Sen. Arlen Specter, the ranking Republican on the Senate Judiciary Committee, said later, "I think that Chuck Schumer and I may have come to agreement here ... on a very important issue — and that is the way to get the White House officials coming up."
"I believe that the transcript is indispensable, because if you don't have a transcript, you will walk out of the meeting and senators will, in perfectly good faith, have disagreements, so it's got to be in writing," Specter said.
White House counselor Dan Bartlett said Schumer and Specter were trying to "cobble together a proposal through sound bites on a Sunday show.
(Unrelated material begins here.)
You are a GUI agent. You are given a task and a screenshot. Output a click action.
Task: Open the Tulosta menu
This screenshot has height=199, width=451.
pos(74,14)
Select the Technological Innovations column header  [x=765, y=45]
What we have in writing from them is far different than that type of proposal."
"If you look at the formal request they've made to the White House, they are asking for documents that we feel that go to executive privilege, they're asking for--to have an open-ended commitment," Bartlett said.
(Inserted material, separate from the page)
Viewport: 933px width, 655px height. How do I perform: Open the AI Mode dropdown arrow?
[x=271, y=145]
Since allegations arose that the eight U.S. Attorneys were terminated for political reasons – as opposed to the performance issues cited by the Attorney General Alberto Gonzales – many Democrats and some Republicans in Congress have called for Gonzales's resignation.
On Thursday, Gonzales' former chief of staff, Kyle Sampson, told Congress his former boss was involved in the firings — despite claims by the Attorney General that he was not involved. The next day, Gonzales said he did not recall discussions over the U.S. Attorneys in question.
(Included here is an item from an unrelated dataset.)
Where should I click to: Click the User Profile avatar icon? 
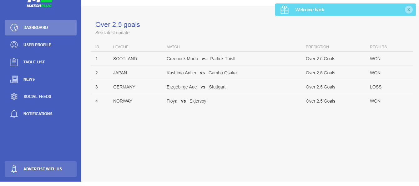click(x=14, y=45)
Gonzales on Friday sought to explain weeks of inconsistencies about how closely involved he had been in decisions to dismiss the U.S. Attorneys. He said he had been aware his staff was drawing up plans for the firings but did not recall taking part in discussions over which people would actually be told to go.
"I believe in truth and accountability, and every step that I've taken is consistent with that principle," Gonzales said in Boston. "At the end of the day, I know what I did. And I know that the motivations for the decisions that I made were not based upon improper reasons."
Asked why he had not resigned, as some Democrats and Republicans have demanded, he said: "I am fighting for the truth."
Gonzales will face the Senate Judiciary Committee on April 17. Schumer said Gonzales's reputation has been so damaged, he isn't sure the Attorney General can continue to be effective.
"There are so many misstatements out there and so many contradictions that whatever happens in his testimony, I don't think he can continue as Attorney General," he said.
"I think he has to explain what he did when he said he wasn't involved in any discussions," Specter said, "I believe he's entitled to a so-called day in court."
Specter said that if the attorney general has reason to apologize to the American people, he should.
Meanwhile, Bartlett accused Democrats of trying to drag out the scandal by waiting several weeks for Gonzales to testify before the committee.
"Nothing has emerged in this testimony or in the documents that have been released that any sort of political or wrongdoing has taken place ... I think it makes you ask the question what the Democrats are really up to," he said.